Wai? by Judy Au revolves around agony of waiting as an elderly couple, Qing and Fong, try in vain to contact their only son whom they fear has been involved in a bomb accident in London.
Anxiety quickly turns into near hysteria for Fong as she realises she may have lost the son she has tried so hard to protect for the past few decades. Judy Ngo puts on a stellar performance as the trapped, frustrated housewife who suffers one emotional breakdown after another while recollecting the insecurities and helplessness that has plagued her over the years.
The play treads on a fine line between tension and calmness, alternating between moments of high tension when Qing and Fong quarrel, and moments of calm normativity when all that can be heard are the sounds of the television or radio. The contrast is striking, and effectively brings out how the couple’s emotions swing wildly from fear to self-reassurance and worry to regret as they wait for their son to call them.
Wai? successfully resonates within the hearts of the audience, especially in its strikingly realistic recreation of everyday Singaporean life. The characters converse in Singlish, punctuated by the occasional use of dialects, while the dialogue draws references from local issues such as education and marriage which would be familiar to any Singaporean.
All in all, Wai? is an easily comprehensible, yet poignant play that captures the triumphs and troubles of parental love and family affection.
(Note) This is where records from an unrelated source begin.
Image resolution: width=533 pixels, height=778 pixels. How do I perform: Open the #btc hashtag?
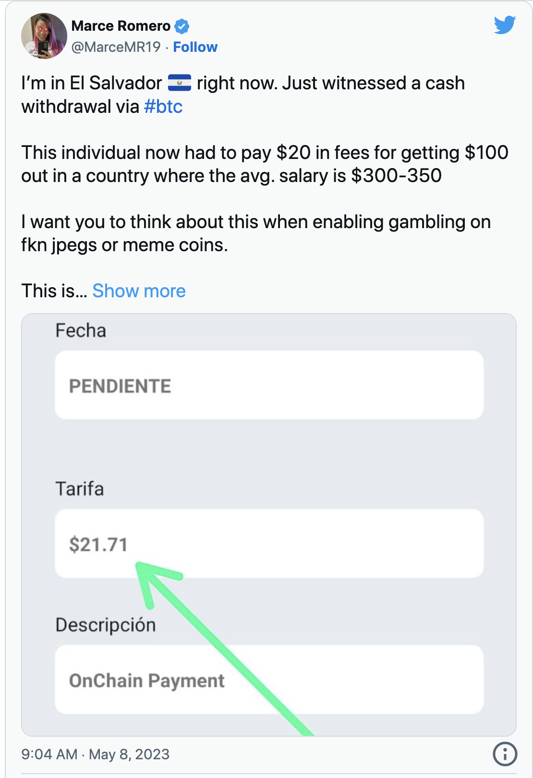click(x=163, y=107)
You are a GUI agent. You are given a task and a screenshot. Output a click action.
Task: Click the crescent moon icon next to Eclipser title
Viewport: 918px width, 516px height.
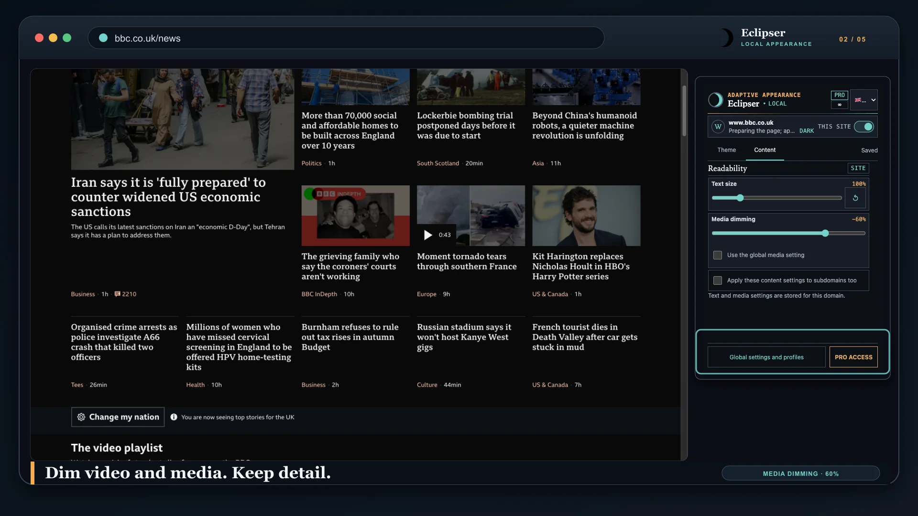pyautogui.click(x=726, y=38)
Candlelight explores the concepts of story telling and the power of the written word through a series of anecdotes from the life of the main character, Jonathan and his daughter Jadene. The play conveys a strong message about the fluidity of joy and suffering through the elaborately staged movements of the actors as well as the poetical and impactful language in its dialogue.
The set of Candlelight is a minimalist one, with lighting used most of the time as a substitute for physical props. The varied use of lighting to represent concepts such as a coffin came across as creative and memorable, and had the added effect of giving the set an ethereal, almost surreal feel, much in line with the main ideas of changeand existence
One especially intriguing aspect of the play was the character of the Grandfather, a robed figure moving silently around the edges of the set. While the Grandfather remained silent throughout the duration of the performance, his presence was nevertheless an unnerving one to the audience, a physical representation of how he remains lurking at the corners of Jonathan’s mind even as Jonathan grows up.
Candlelight comes across as a play that innovatively captures the essence of otherwise abstract concepts through the use of stories which are heartwarming, sometimes humorous, and always thought provoking.